Entonces el Gobierno optó por minimizarla. La estrategia, sin embargo, lo ha exhibido como un ente incapaz de escuchar quejas y atenderlas. Además, deja claro que confeccionar hashtags –algunos de poca clase, como #LosTocaPito– y usarlos como tapones para acallar las críticas solo sirve para jugar al monito que no ve, no habla y no escucha. Y esa es una actitud poco lista. Además, soberbia.
Luego están los que, simplemente, no conciben que se pueda protestar con ruido. Sus argumentos, que podrían provenir igual de Nayilibers que de haters, son amplios. Van desde que los pitidos contaminan igual que un vecino con taladro, que estresan a los perritos, que despiertan a los niños –incluyendo a la hija del presidente– y que interrumpen las clases nocturnas en Zoom o Meet de los universitarios. Pueden que en todas tengan razón. Sin embargo, también es cierto que las mejoras sociales casi nunca se fraguaron con caricias ni con música de ascensor. Además, parte de protestar es hacerse notar. Y estando así, encerrados, los cláxones o cacerolas cumplen la misma función que la marcha y la manta en las calles. El simbolismo de los pitidos, pues, bien vale la incomodidad momentánea.
Por último, están los que protestaron.

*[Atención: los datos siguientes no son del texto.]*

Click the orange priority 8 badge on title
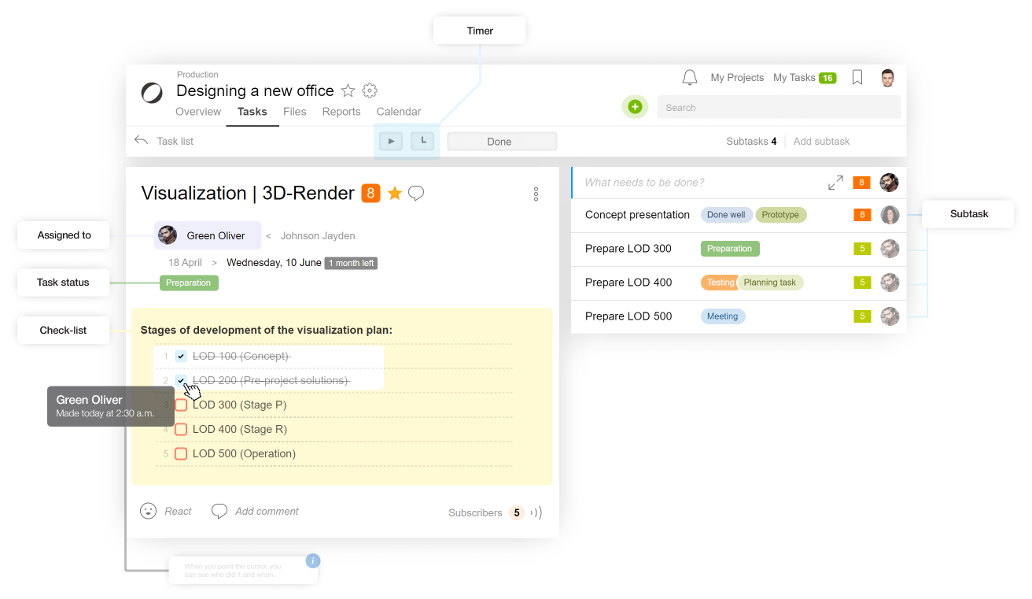The image size is (1032, 599). pyautogui.click(x=370, y=193)
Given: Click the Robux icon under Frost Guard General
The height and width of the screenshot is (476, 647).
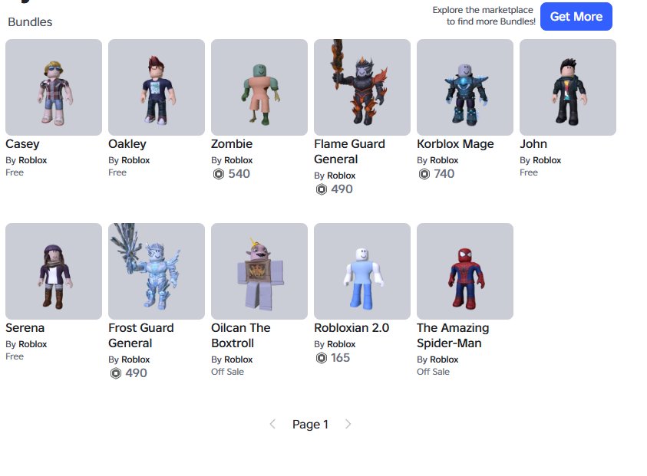Looking at the screenshot, I should 116,373.
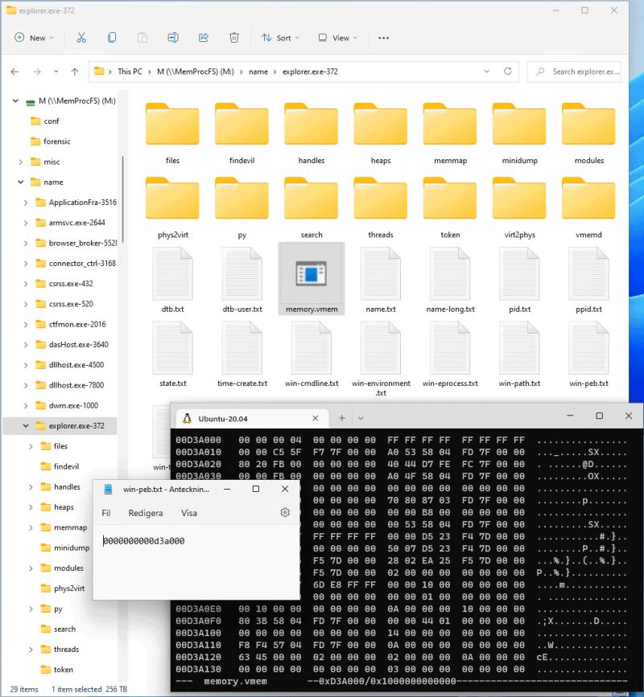Open the See more ellipsis in the toolbar
The width and height of the screenshot is (644, 697).
383,37
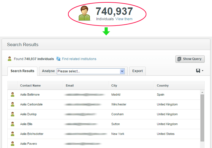Click person icon in Aalia Baltimore row

click(12, 95)
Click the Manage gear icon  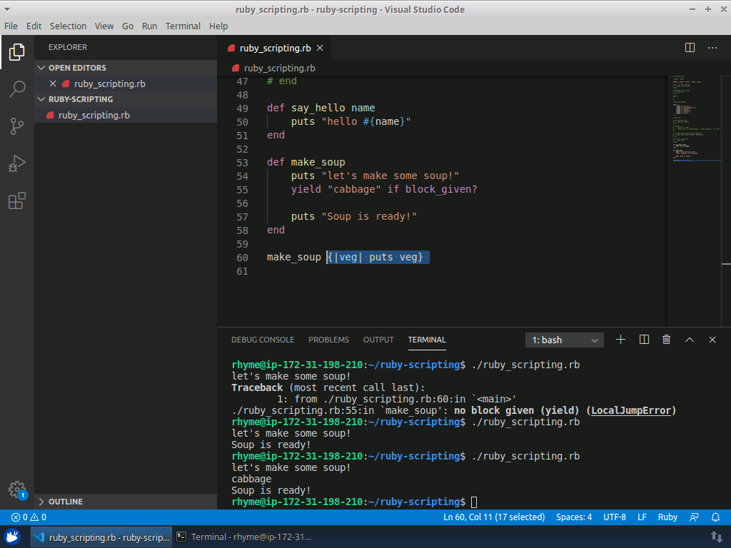coord(17,489)
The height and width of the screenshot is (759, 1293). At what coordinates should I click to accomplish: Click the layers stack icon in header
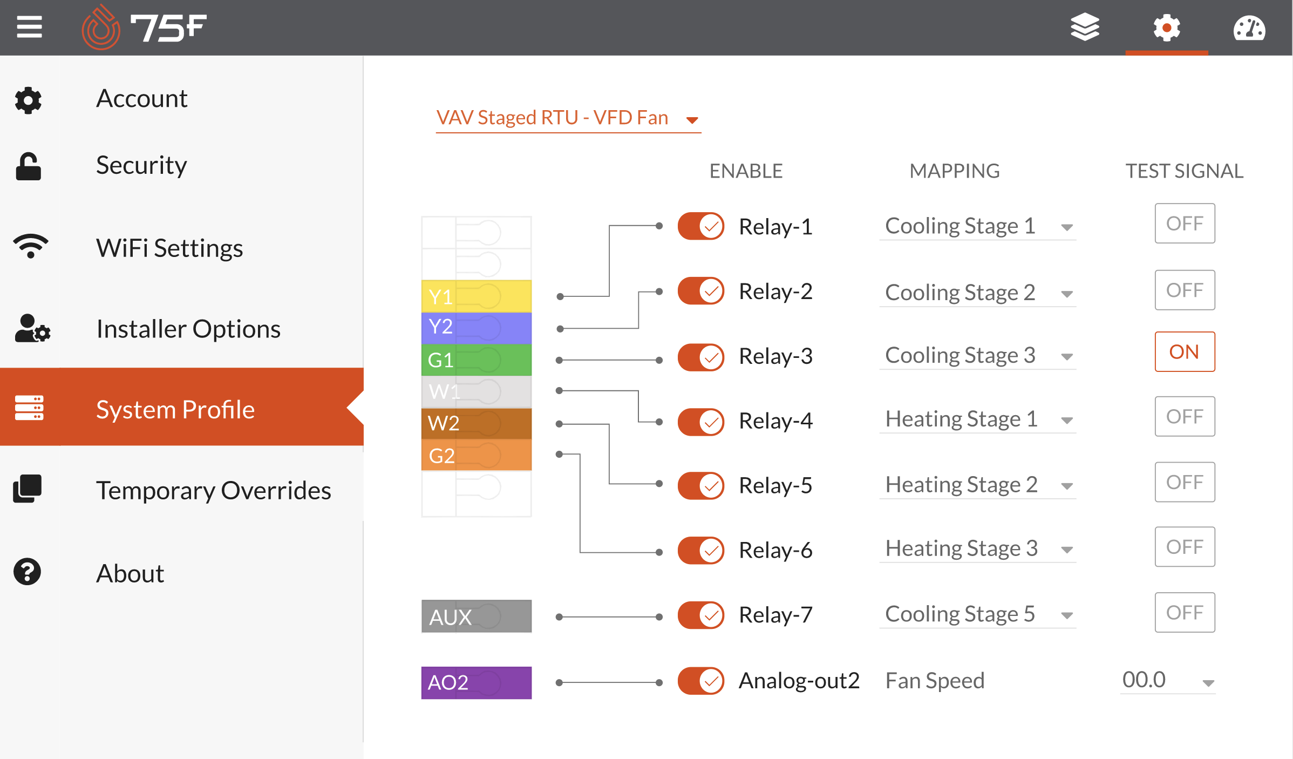click(x=1085, y=28)
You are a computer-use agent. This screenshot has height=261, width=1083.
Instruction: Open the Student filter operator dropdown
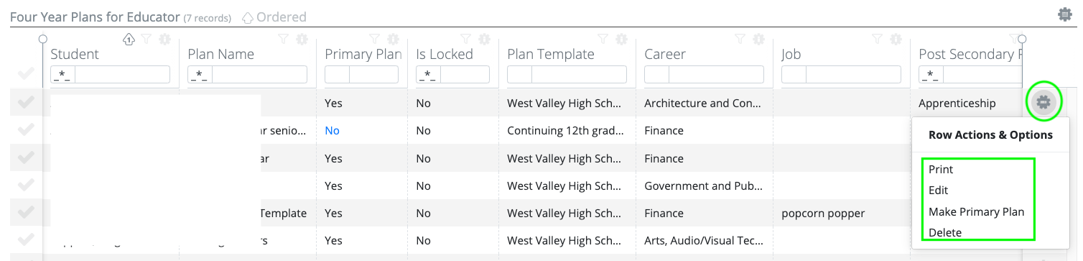click(x=62, y=75)
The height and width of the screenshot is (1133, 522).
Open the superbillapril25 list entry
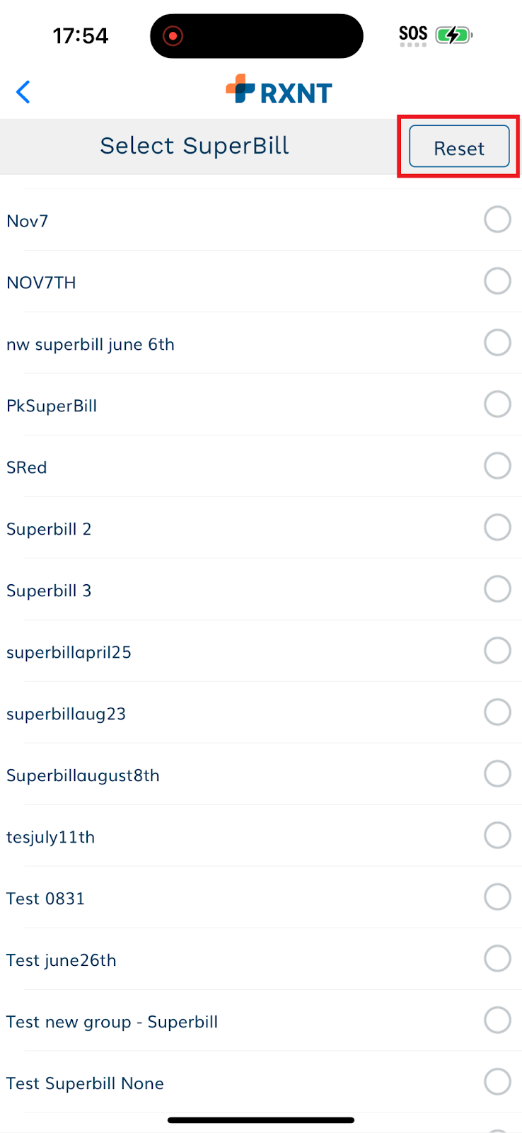[x=261, y=651]
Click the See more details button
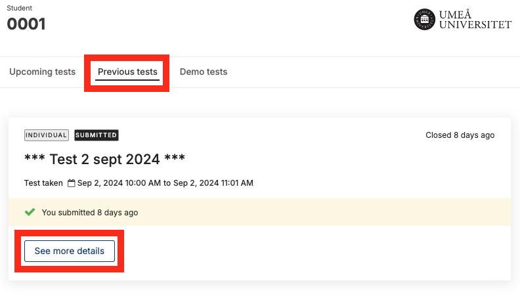This screenshot has height=302, width=520. (70, 251)
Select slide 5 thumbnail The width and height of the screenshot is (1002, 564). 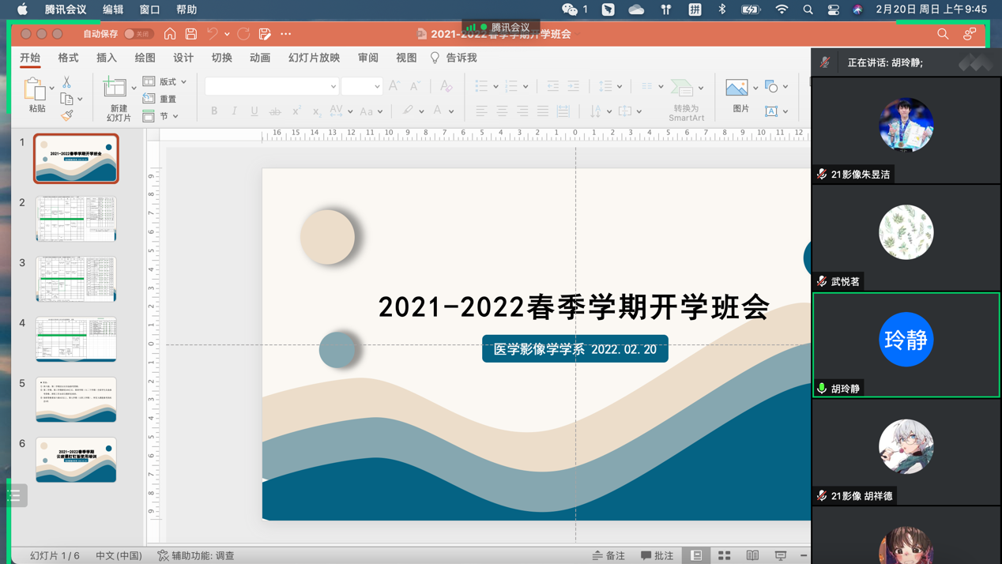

Muchos no buscan romper el confinamiento ni el distanciamiento social; tampoco babean por ver cadáveres tirados en la calle, como pensaría Nayib. El eje central de su demanda es, más bien, exigirle al Gobierno más información, más orden y más apego a la Constitución. Nada que un país decente no se merezca. El problema es que la idea cayó muy pronto en las manos finas –pero sucias– de los políticos. La oposición, si a Arena y al Frente le podemos llamar así, vio una puerta abierta a una fiesta con piñata y decidieron meterse. Total, era gratis. Además, en medio de la sinfonía de pitos y cacerolas, nadie iba a saber si el que estaba dentro del carro o con el sartén en mano tenía una boina roja o la cara de d'Aubuisson en la camisa. Así que, si bien en la protesta había auténticos defensores de la Constitución, también es cierto que aparecieron ventajistas que, nomás olieron sangre, se lanzaron a hurgar en la herida abierta de la imagen del presidente.
Me parece, sin embargo, que ni los políticos infiltrados ni las incomodidades de oído por una pitazón estéreo deberían desviar la atención sobre lo importante. Y lo importante, así lo creo, es el acto de protesta de un grupo de ciudadanos que se hartó de la forma en que se ha manejado la emergencia: ocultando, desinformando y haciendo origami con las leyes. Parece que, aunque tarde, El Salvador se unió a ese despertar de países, como Guatemala, en donde, hace años, se fueron a las plazas a exigir; y eso es trascendental.
Finalmente, insisto, de todos los enemigos de la bulla organizada, el que menos debería ignorarla es el Gobierno. Muchos de esos pitos vienen de votantes desencantados, así que el Ejecutivo bien podría tomarlo como un llamado a reconciliar pasiones separadas y, como en el merengue ¿Pitaste?, ir a su encuentro. Pero si, en cambio, los funcionarios se mantienen soberbios, jugando a la guerra de hashtags para distraernos en lugar de procesar los reclamos con humildad, puede que la próxima vez que escuchen un pitido sea en día de elecciones; y en lugar de cláxones, lo que les explote en los oídos sea aquella serenata de las tres viejas notas que los salvadoreños dedicamos con cariño en el tráfico.